■ EXERCISE DESCRIPTION
Reproduce the text lines of the listing below verbatim, in order, omitting the pictures.

|---|

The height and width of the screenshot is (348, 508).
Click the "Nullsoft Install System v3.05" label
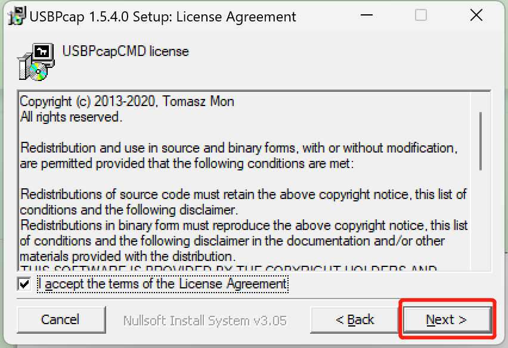tap(205, 319)
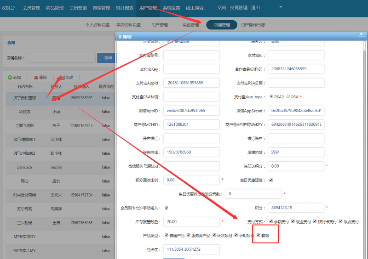Click the red 删除 delete icon

pos(35,78)
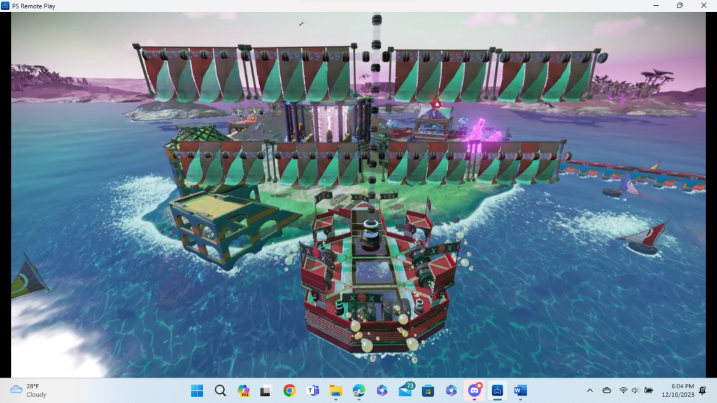The height and width of the screenshot is (403, 717).
Task: Open Microsoft Edge from the taskbar
Action: click(x=359, y=390)
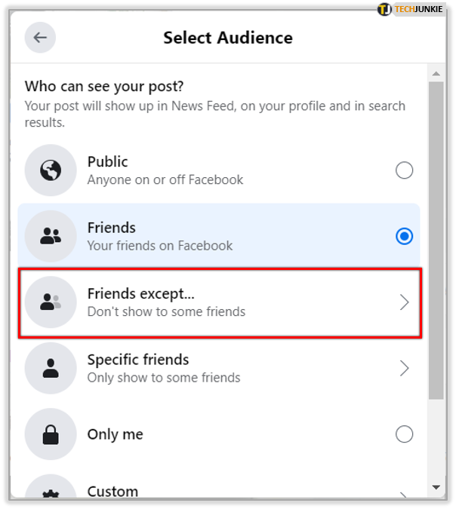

|---|

■ CORRECT RESPONSE
The height and width of the screenshot is (348, 508).
Click the "Nullsoft Install System v3.05" label
tap(205, 319)
Click the red 删除 delete icon

pos(35,78)
The height and width of the screenshot is (403, 717).
Task: Open Microsoft Edge from the taskbar
Action: click(x=359, y=390)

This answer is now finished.